6: Encountering TurbulenceThe great ship didn't actually appear out of nothing in a burst of Hawking radiation like a newborn universe, no matter what the sensors on the Xanadu were trying to tell Susan. It seemed that way only because when the drive field fell, letting the pocket of time and space inside it rejoin the universe and discharging the built up radiation, that it stopped moving faster than any eye, natural or artificial, could follow. Now that the field was down, the Xanadu's sensors could make out the mass shadows of a small cluster of ships and cargo containers.
A vast object stirred in the center of the cargo cloud. It emerged with glacial slowness from between the massive container ships, building up momentum from a full stop. A ship in drive didn't move, it stood still in a discrete bubble of space that did, accelerated faster than light, held apart in the field by the powerful forces generated by the drive engine.

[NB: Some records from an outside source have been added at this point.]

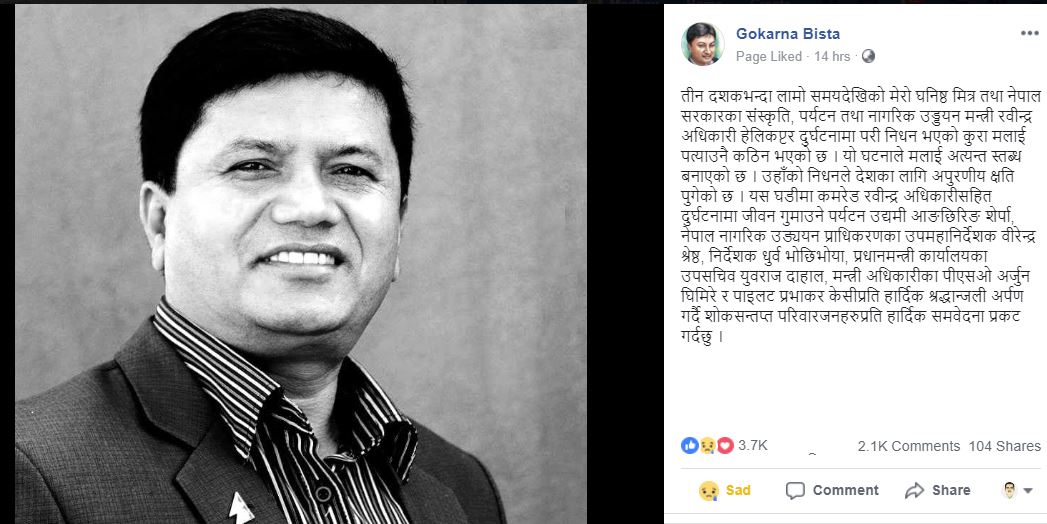Click the small avatar beside Share
Viewport: 1047px width, 524px height.
[x=1010, y=491]
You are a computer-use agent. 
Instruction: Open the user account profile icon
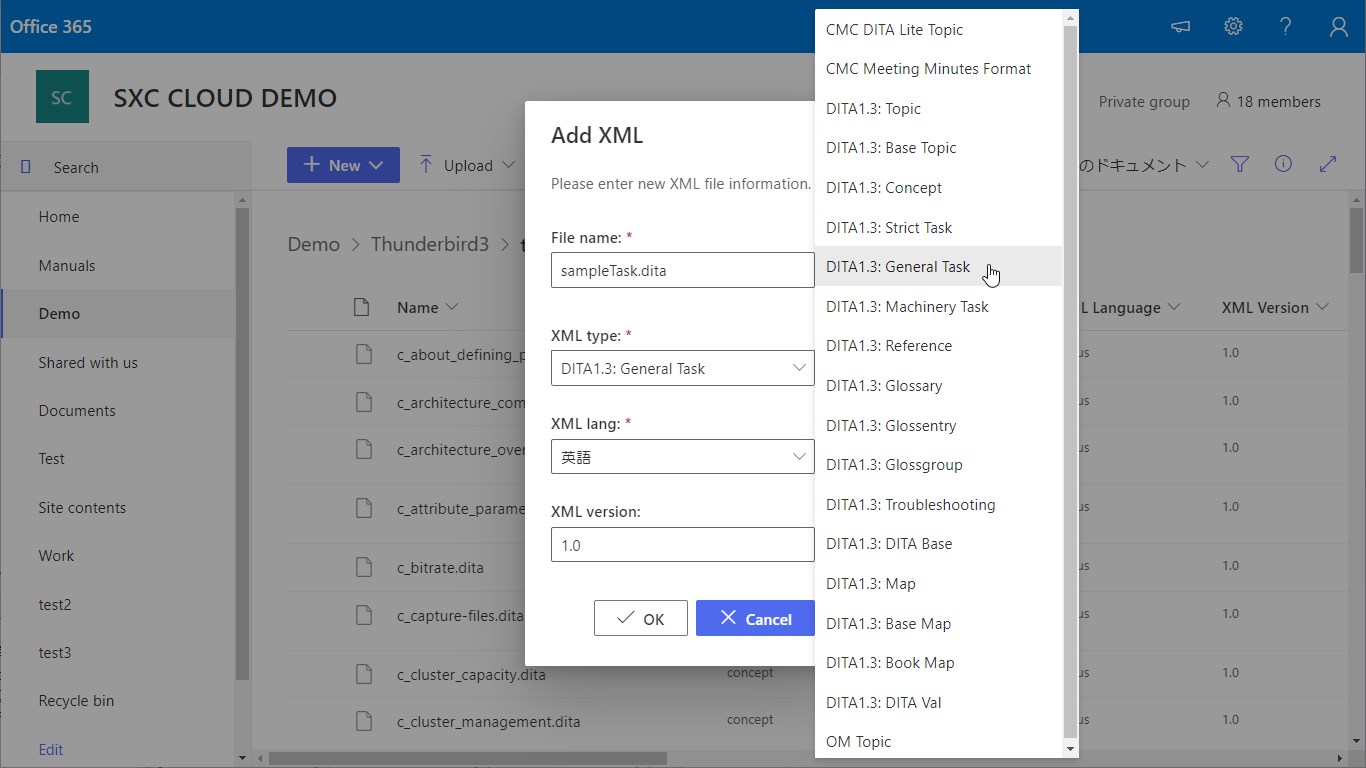tap(1339, 27)
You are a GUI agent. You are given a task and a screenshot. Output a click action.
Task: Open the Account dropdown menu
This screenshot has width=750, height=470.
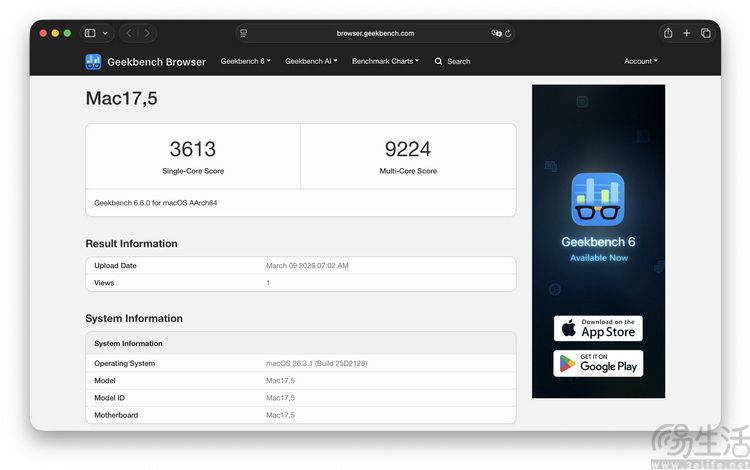(640, 61)
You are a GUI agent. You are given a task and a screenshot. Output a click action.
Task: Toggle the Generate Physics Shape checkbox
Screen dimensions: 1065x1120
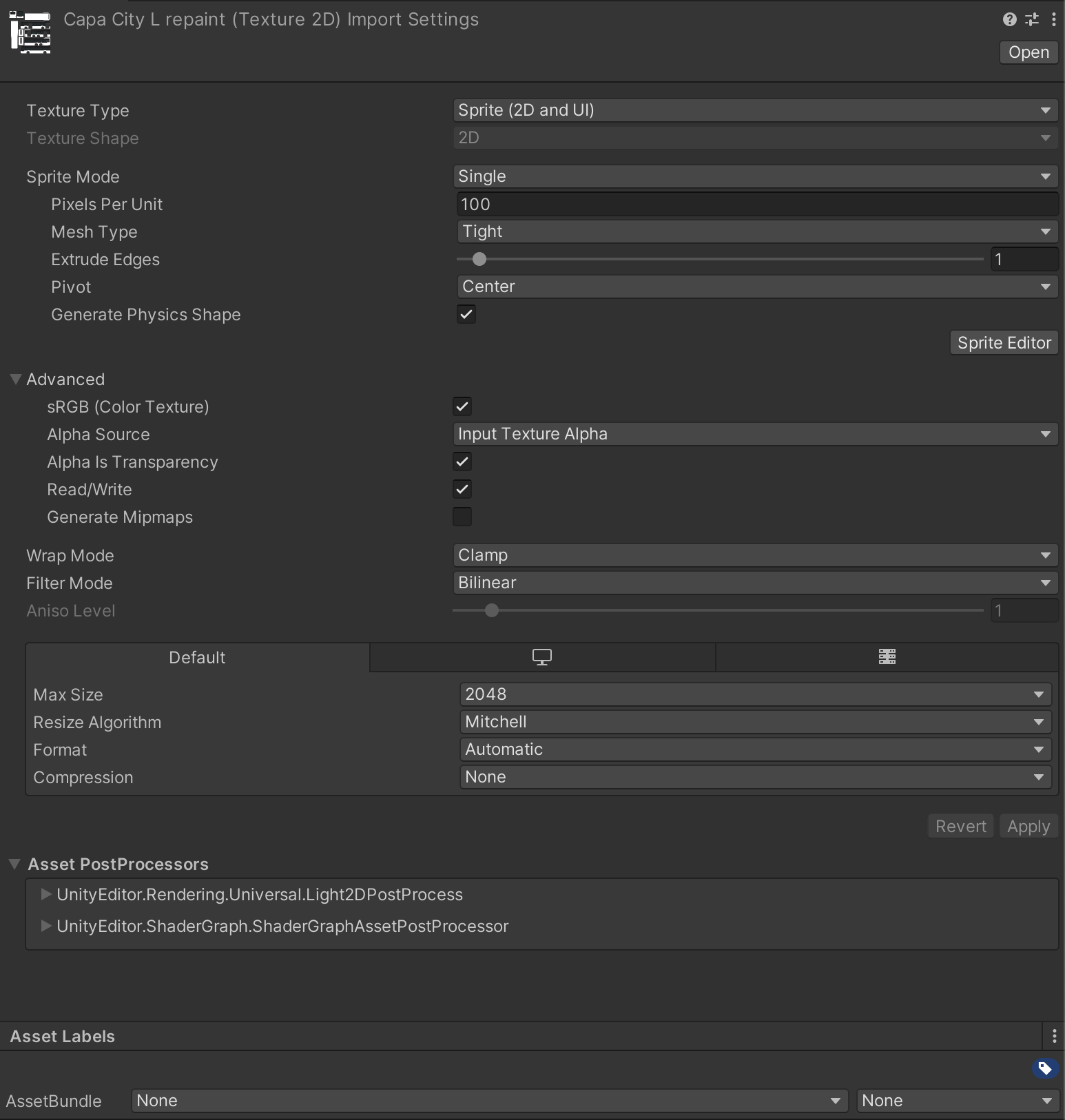466,315
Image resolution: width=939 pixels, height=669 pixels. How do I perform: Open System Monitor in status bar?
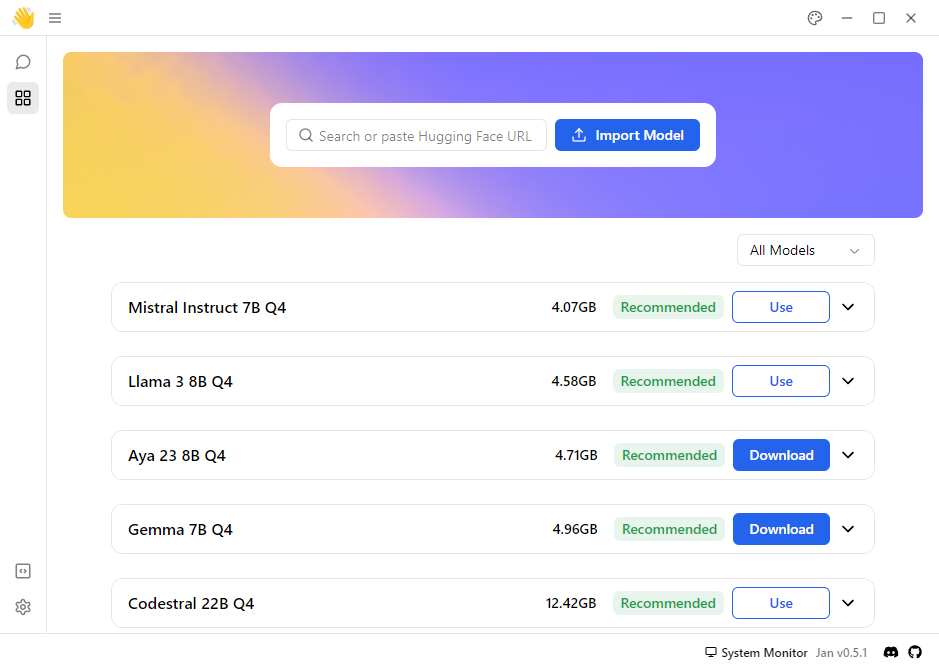756,652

The sight, even the virtual sight, more so the idea, of a ship coming out of drive held Susan transfixed, if only for a moment.
“Still it stands that fastest flies/our secret key to endless skies.” The words she whispered to herself were no less true for having being written centuries ago by a nameless spacer of the early Reclamation. A bit of doggerel left in the data banks of one of the first starships.
The ship emerging from the cloud was bigger than any mere driver. It was easily as large as a Homeship of the People and heat signatures erupted from it as it launched parasite ships. From old habit Susan calculated their trajectories in her head. Their courses converged on the same point as the Xanadu's. The free driver Bonhomme Richard.
Susan made a note of their estimated time of arrival and hit the thrusters. The thrusters kicked on and the little tugship rattled with their force.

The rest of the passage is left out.